April 2011
Tracking your Efforts
Over the years in this space I have written a couple of columns about the benefits of speed training on the track. I’m still amazed at the number of people who run and are foreign to using a track to improve their running.
It doesn’t help that as far as the availability of quality tracks throughout Georgia goes, you’re just as well to run on the asphalt pavement. With some exceptions, most tracks are just that an oval of asphalt laid around a high school football field. I guess those emergency vehicles need a good firm surface to park on while they wait to cart off another injured player!
If you are fortunate to live near a good synthetic or rubberized, 400m track consider utilizing it at least once a week. The running gurus caution the novice and inexperienced runners about speed training. They are right speed kills if you are not prepped properly.
This writing is directed at the more seasoned runner who has not stepped onto a track in a while for some speed enhancement. Yah, I know it’s boring running in circles. Tell that to those NASCAR drivers who go in circles for 500 miles most Sunday afternoons. To me, it’s not as boring as running on a tread mill. Don’t get me started!

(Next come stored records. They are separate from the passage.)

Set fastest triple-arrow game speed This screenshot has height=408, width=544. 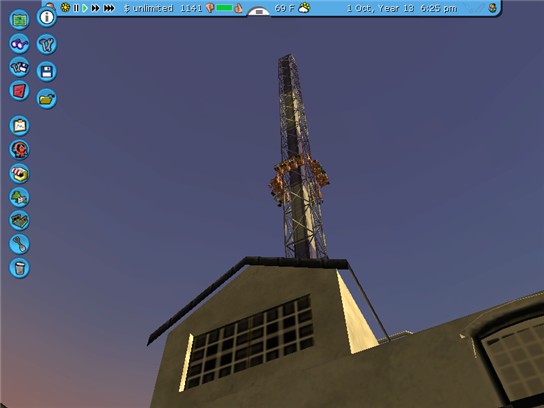[x=109, y=8]
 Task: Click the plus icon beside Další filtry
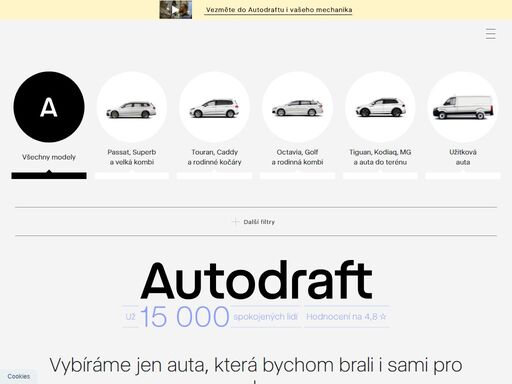[x=236, y=222]
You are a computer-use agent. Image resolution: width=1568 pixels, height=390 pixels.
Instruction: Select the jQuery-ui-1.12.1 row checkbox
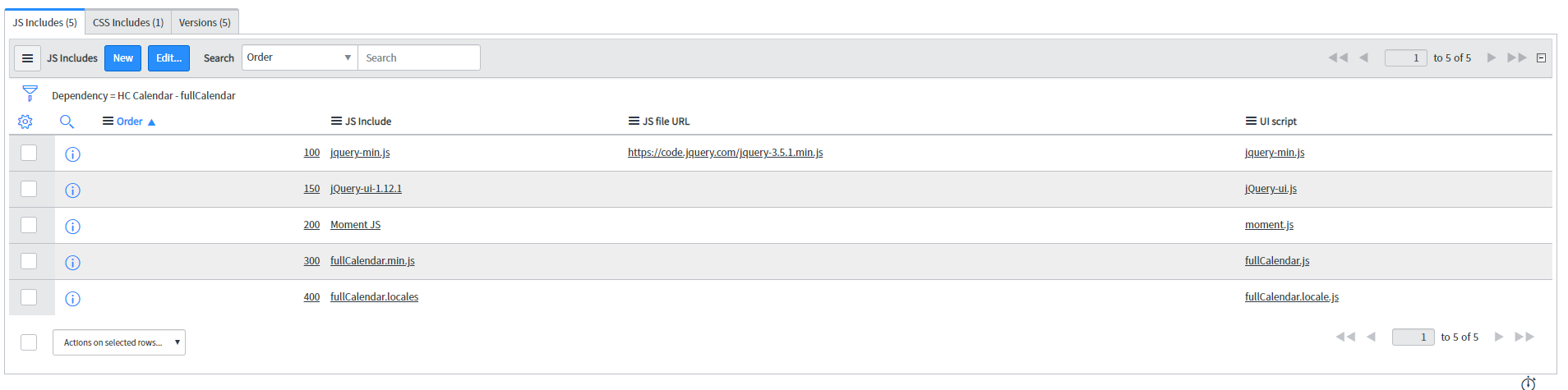pyautogui.click(x=29, y=189)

Anyway, my thinking has changed in the last few years on how one can utilize a track to improve one’s speed. In my prime, I was the type of runner who liked hitting the track twice a week doing anything from 12 x 400m to 4 x 1600m and anything in-between.

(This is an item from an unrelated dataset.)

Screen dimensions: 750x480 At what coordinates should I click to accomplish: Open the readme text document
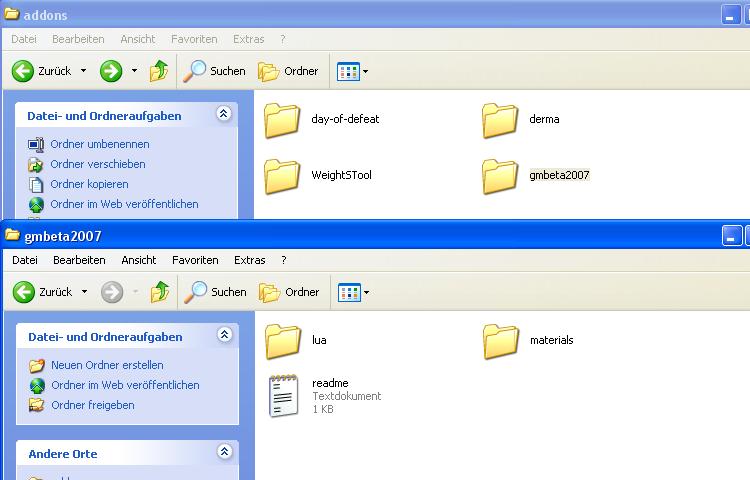pyautogui.click(x=284, y=395)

If you are a runner who is racing distances beyond 10K, 12 x 400m may not give you a whole lot of bang for your buck. Speed training done correctly will make you more efficient, so there still is benefit. But you can do a blend or variation in training that can help you achieve your racing goals.

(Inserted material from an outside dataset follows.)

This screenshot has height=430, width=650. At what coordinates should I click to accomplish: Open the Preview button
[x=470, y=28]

Lately, we’ll send the kids out for a two to five mile tempo run. The track we use conveniently has a trail (paved unfortunately!) adjacent to it so our athletes can run without interference with vehicles. They’ll go out and come back to the track. After a short rest, we have them get on the track and do a variety of different distances. We might have them do a 1200m (three laps), an 800m (two laps) and finish with 4 x 300m at 800m pace. Or we might have them return from the tempo and do two sets of 1000 & 500m.
We’ve also had them start on the track and do a 1600m (four laps) at 3K pace, then go out onto the trail and run a 4-mile tempo run. Then they return to the track for another 1600m and finish with 4 x 200m at 400m pace.
The key is throwing in a bunch of different speed variations to get them use to the changes in a races’ tempo. When I raced on the track, my style was to run consistently, so that’s how I trained. So 12 x 400m at a range of 70-72 with 45 second rest in-between each one helped me, but it did not necessarily prepared me for those races that changed pace a couple of times. The workouts we put our kids through better prepares them for the tempo change.
But many runners’ approach to speed training is go out hard and hope to hang on. Typically in a 5,000m race on a 400m track, laps six and seven are usually the point where the undertrained get left by the experienced runners, or that is the point where their times drop off until the last lap or two.
As I’ve written before, the nice thing about training on a track, it takes the guess work out of knowing the distance you are covering. If you have not used a track for speed training in a while, seek out a good one and give it a try.
And be sure to keep making those lefts!